Reduced capacity for DNA repair synthesis in patients with or genetically predisposed to colorectal cancer.

Peripheral resting mononuclear leukocytes were compared for their capacities to repair DNA lesions induced by a 1-hour exposure to a standardized 10-microM dose of N-acetoxy-N-2-fluorenylacetamide (N-AcO-2-FAA). Leukocytes from the following 3 groups were studied: 39 control subjects, 40 patients after colonic resection because of colorectal cancer (disease-free at the time of this study), and 28 individuals with a hereditary predisposition to colorectal cancer. Although the level of N-AcO-2-FAA that bound to mononuclear leukocyte DNA was the same for the various population groups, the level of N-AcO-2-FAA-induced unscheduled DNA synthesis (UDS) was significantly reduced in the mononuclear leukocytes of individuals who had had colorectal cancer or a genetic predisposition for the disease.
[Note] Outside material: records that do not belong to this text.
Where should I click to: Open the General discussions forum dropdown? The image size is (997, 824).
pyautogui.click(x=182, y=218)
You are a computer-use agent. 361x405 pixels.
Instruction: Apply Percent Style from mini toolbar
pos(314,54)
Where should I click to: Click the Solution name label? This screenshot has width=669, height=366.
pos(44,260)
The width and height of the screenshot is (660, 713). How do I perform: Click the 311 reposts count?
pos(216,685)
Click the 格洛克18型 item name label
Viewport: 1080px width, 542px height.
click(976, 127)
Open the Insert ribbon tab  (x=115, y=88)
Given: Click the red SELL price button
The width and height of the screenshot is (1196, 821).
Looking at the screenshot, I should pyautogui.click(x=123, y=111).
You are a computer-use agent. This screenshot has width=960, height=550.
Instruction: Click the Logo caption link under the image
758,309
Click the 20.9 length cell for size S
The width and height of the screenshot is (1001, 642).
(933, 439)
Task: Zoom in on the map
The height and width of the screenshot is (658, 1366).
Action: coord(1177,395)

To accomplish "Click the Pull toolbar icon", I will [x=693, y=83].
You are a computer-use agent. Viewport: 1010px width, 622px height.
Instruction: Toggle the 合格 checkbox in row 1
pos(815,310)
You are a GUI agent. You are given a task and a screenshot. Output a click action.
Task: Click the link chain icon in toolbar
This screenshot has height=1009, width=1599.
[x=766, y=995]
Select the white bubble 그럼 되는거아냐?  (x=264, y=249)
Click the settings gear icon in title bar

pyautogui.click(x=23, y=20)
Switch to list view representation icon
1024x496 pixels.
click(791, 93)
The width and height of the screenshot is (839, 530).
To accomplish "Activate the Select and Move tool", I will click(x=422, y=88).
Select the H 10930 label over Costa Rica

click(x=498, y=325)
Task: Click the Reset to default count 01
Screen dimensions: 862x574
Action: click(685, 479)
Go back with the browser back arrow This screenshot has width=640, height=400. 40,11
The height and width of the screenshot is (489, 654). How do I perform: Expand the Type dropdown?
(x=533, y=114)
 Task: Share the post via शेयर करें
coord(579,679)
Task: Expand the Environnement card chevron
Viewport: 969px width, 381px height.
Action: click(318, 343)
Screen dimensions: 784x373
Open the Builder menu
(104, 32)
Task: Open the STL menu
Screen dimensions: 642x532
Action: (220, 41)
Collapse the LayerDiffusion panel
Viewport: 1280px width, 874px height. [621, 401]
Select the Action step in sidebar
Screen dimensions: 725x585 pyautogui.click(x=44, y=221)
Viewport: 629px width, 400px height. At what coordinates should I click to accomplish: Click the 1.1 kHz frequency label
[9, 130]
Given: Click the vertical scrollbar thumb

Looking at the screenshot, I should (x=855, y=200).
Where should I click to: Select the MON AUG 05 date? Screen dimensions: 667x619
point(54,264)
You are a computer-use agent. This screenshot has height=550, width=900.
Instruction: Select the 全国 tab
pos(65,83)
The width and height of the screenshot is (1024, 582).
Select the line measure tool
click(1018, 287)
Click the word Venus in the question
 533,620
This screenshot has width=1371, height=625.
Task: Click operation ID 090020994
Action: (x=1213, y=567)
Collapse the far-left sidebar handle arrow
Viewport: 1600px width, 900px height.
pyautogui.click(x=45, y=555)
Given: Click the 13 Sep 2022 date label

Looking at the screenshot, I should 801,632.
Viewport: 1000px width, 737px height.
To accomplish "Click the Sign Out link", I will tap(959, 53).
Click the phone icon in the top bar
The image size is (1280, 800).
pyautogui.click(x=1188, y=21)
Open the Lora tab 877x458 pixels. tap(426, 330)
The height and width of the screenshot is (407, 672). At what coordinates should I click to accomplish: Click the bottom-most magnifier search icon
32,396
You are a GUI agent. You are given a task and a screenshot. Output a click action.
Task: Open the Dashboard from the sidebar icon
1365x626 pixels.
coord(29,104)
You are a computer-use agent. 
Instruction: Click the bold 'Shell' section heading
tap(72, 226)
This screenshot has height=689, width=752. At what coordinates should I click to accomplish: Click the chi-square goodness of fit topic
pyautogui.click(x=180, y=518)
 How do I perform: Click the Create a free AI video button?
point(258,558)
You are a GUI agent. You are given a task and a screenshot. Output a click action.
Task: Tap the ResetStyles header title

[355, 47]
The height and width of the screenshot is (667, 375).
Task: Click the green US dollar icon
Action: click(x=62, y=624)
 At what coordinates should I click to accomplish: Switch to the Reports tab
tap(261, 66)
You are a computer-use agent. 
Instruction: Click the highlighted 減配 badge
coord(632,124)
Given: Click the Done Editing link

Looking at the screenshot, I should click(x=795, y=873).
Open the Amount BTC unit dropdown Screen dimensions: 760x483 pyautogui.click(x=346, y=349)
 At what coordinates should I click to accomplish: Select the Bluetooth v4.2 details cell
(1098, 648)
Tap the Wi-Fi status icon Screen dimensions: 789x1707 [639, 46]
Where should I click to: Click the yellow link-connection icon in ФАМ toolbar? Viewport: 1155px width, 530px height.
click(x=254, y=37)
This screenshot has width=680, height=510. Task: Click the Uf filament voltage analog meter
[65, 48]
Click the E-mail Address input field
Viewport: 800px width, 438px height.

These findings indicate that a deficiency in mononuclear leukocyte DNA repair synthesis is associated with the development of colorectal cancer in these populations. Our observation of this nonspecific UDS deficiency (relating to colorectal cancer) was not explained by experimental variations among the sampled groups with regard to individual differences in lymphocyte heterogeneity, age, sex, smoking habits, or blood pressure.